EXERCISE DETAILS. Count the lines in the data below that contain the string "computer", with case counting, and give only that number.

WORKING DATA.
◆ ◆ ◆
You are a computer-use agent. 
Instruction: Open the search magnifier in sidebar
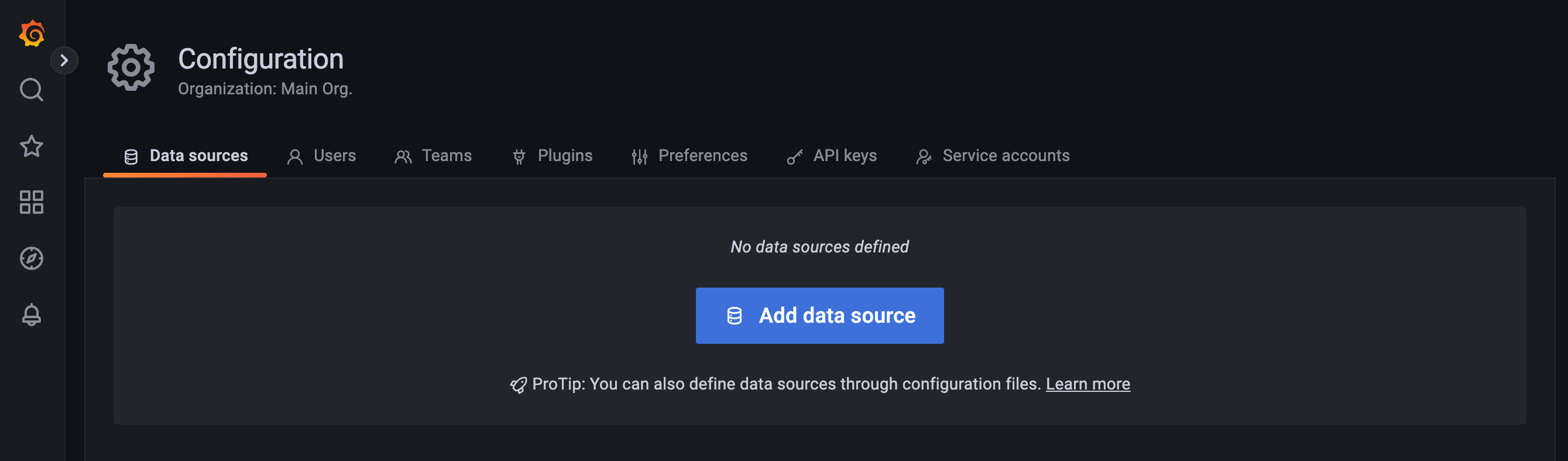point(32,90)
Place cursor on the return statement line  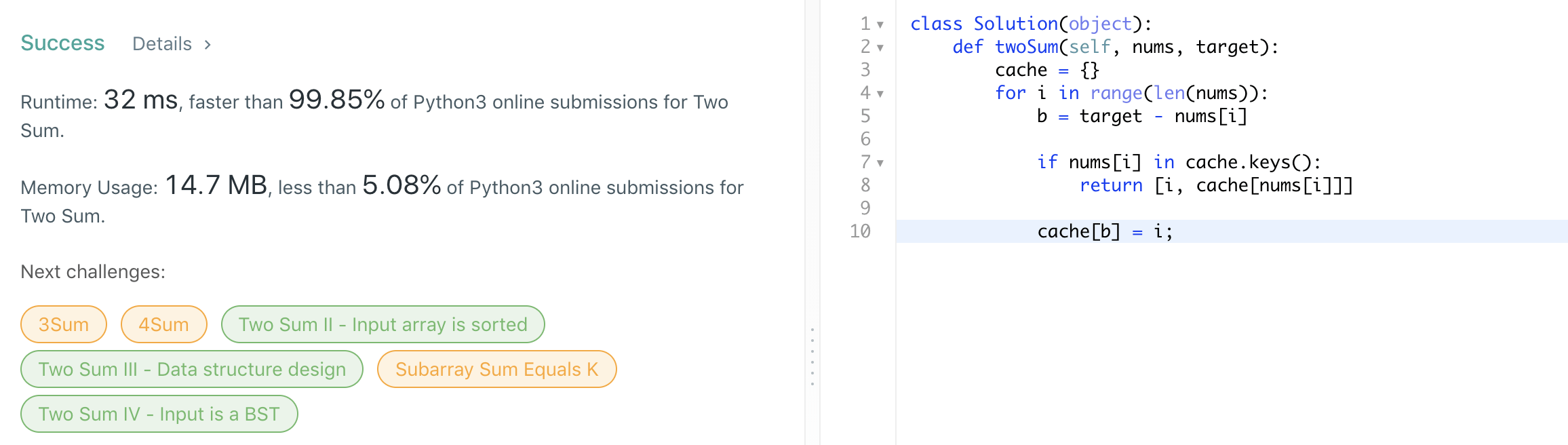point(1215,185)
◆ ◆ ◆
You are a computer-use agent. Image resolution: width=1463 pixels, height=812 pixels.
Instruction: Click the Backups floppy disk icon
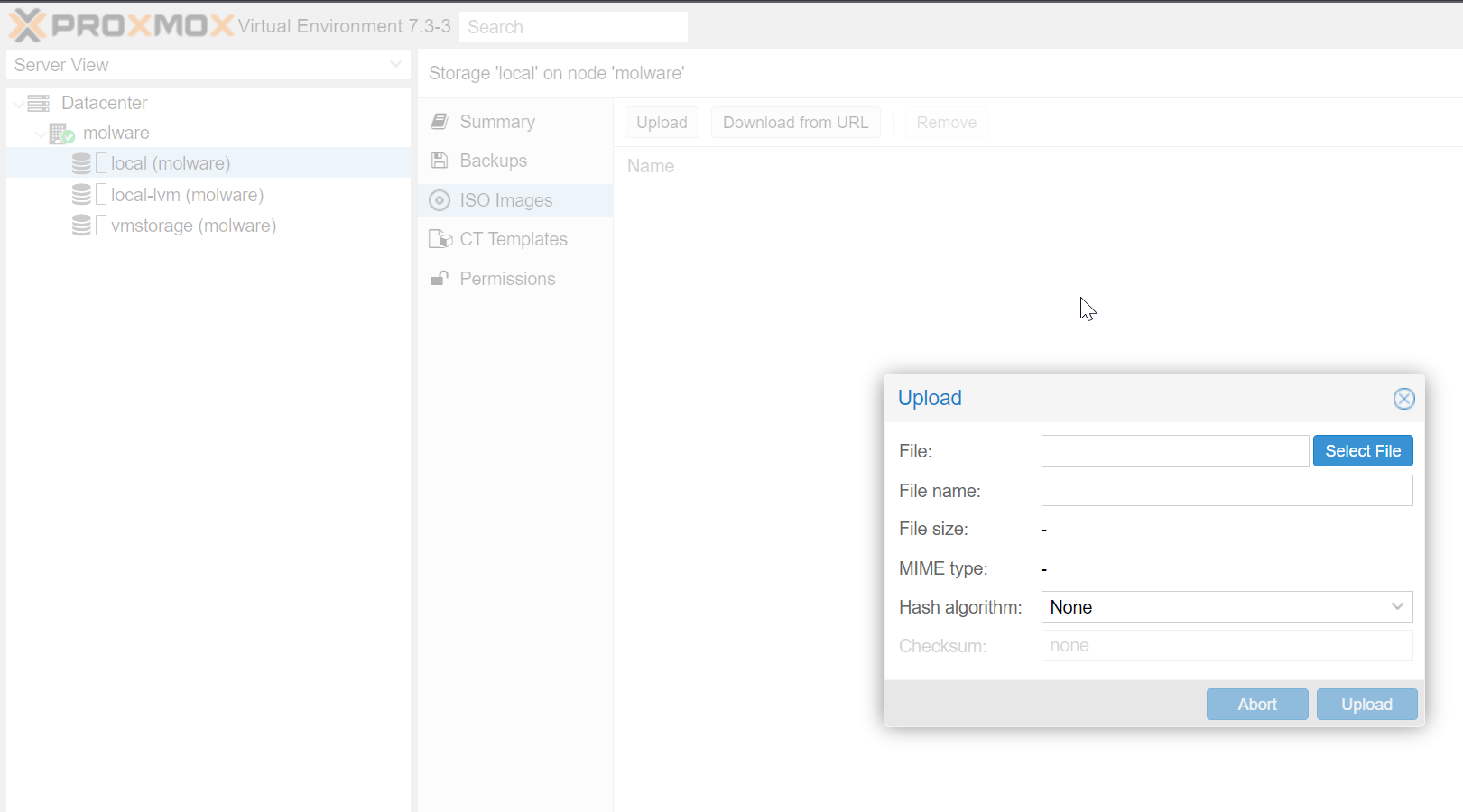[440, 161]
◆ ◆ ◆
RESULT OF THIS EXERCISE. 2